Mixing in some Information Geometry

[Sorrenson et al.] introduces the idea of constructing Geodesics with respect to a Fermat metric. In less mathematical terms this means the following: In Riemannian Geometry we allow our metric to vary as a function of the current position. One such choice for a metric is given by the Fermat metric, which rescales the normal Euclidean metric according to some property. In our case we rescale the Euclidean metric with respect to the density of the dataset at that point in such a way, that distances in high density regions become shorter, whilst distances in low density regions are enlarged. As our metric is derived from data, we’re firmly in the Information Geometry world. Our metric is given by

\[g(u,v) := \frac{\langle u,v \rangle}{p^\beta},\]

where $\langle u,v \rangle$ is the usual Euclidean metric, $p$ the density at the current position and $\beta$ some hyperparameter.

A Geodesic is now a curve, that (under appropriate assumptions) minimizes the length traveled between two points. In our case this means, that a curve going through the data will be shorter than a curve taking shortcuts through low density regions, as the distances are shorter where the data is. This has the effect, that solving a goedesic with respect to a Fermat metric will generate a curve, that will try to stick to the data.

In more mathematical terms, a geodesic $\gamma:[0,1] \to M$ minimizes the Length functional

\[L(\gamma) := \int_0^1 \sqrt{g_{\gamma(t)}(\dot{\gamma}(t),\dot{\gamma}(t))} dt,\]

where $g$ is the Fermat metric as defined above and $u$ and $v$ are tangent vectors at $\gamma(t)$. For length minimization we need to ensure that we use the correct Levi-Civita connection for our Geodesic equation $\nabla_\dot{\gamma} \dot{\gamma} = 0$. At the end we need to solve the following PDE (more details in [Sorrenson et al.])

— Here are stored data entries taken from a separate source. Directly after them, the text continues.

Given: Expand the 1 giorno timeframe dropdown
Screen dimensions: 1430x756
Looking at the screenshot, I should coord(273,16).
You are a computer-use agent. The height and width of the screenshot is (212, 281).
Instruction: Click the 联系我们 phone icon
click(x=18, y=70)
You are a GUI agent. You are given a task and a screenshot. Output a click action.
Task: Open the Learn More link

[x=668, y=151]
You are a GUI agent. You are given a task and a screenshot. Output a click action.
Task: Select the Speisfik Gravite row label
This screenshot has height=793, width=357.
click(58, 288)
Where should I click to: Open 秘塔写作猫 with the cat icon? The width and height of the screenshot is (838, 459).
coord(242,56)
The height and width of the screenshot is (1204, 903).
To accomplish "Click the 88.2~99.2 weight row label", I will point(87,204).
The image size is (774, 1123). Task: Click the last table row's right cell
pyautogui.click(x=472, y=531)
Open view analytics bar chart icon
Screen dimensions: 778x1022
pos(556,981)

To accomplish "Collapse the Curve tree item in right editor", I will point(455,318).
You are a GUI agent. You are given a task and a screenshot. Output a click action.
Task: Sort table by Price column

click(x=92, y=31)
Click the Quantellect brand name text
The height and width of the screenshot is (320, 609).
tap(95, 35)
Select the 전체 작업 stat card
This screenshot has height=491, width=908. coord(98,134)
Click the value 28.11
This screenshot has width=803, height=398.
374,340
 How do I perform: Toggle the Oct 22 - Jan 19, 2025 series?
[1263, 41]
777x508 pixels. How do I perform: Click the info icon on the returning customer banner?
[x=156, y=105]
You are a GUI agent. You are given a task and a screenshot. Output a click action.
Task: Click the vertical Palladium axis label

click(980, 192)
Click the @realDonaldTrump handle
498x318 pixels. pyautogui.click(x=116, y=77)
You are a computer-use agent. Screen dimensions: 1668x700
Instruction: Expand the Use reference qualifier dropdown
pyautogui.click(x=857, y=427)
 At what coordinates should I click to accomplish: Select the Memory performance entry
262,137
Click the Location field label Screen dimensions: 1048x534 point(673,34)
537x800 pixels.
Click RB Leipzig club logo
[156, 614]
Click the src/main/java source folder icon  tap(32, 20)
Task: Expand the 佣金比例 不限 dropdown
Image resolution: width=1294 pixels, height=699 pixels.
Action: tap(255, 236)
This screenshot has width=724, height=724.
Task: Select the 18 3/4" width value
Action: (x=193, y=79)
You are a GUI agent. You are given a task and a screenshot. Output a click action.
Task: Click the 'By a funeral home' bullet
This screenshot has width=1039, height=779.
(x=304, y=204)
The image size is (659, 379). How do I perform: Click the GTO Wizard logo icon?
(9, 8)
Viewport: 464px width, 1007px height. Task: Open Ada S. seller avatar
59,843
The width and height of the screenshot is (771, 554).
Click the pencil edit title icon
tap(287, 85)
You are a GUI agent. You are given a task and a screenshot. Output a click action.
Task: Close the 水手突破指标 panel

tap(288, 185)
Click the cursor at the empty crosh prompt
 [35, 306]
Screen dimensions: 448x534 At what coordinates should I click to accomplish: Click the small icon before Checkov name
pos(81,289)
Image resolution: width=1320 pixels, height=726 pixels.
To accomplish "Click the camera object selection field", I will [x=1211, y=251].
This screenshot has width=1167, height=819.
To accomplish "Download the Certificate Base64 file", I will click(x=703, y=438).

\[\ddot{\gamma} - 2\beta (s(\gamma) \cdot \dot{\gamma}) \dot{\gamma} + \beta s(\gamma) ||\dot{\gamma}||^2 = 0,\]

where $s = \frac{\partial \log p}{\partial x}$ is the score in the sense of Hyvärinen and $\vert\vert \cdot \vert\vert$ the Euclidean norm. This PDE may be solved via a relaxation scheme, where we need to provide the start and endpoint we want to connect geodesically. We may also reframe it into an IVP, allowing us to predict the movement of a cell without a known endpoint. In this case however we also need to provide an initial direction of movement. Critically though in both cases we need access to the score of a position in the dataspace. We will return to this in just a second.

Morph

Fig 2: Our relaxation of the Geodesic equation in action. We start with some initial path proposal connecting our desired start and end point. We update the curve using the score of the dataset.

About the Initialization

If we want to solve the PDE via relaxation, we need to provide it with an initial solution that will be iteratively refined. An initial guess might be given by the straight line connecting the start and end point. This proposal however is usually so far off the actual solution, that the relaxation scheme will fail to converge. Hence we need to come up with a smarter initial guess. [Sorrenson et al.] suggests to find an initial proposal using graph based methods. Specifically we construct a k-nearest neighbour (knn) graph with respect to the Euclidean norm. We then update the weights of the edges in the graph based on the density between the two nodes of the edge. A path proposal is now given by Dijkstra, which finds the shortest path between two points in the density based graph. The idea for the update of the edge weights is that locally the geodesic between two datapoints is given by a straight line in the Euclidean sense. The edge weight is approximated using

\[dist(x_1, x_2) = \sum_{i = 1}^s \frac{|| y_i - y_{i-1}||}{p\big( y_{i - \frac{1}{2}} \big)},\]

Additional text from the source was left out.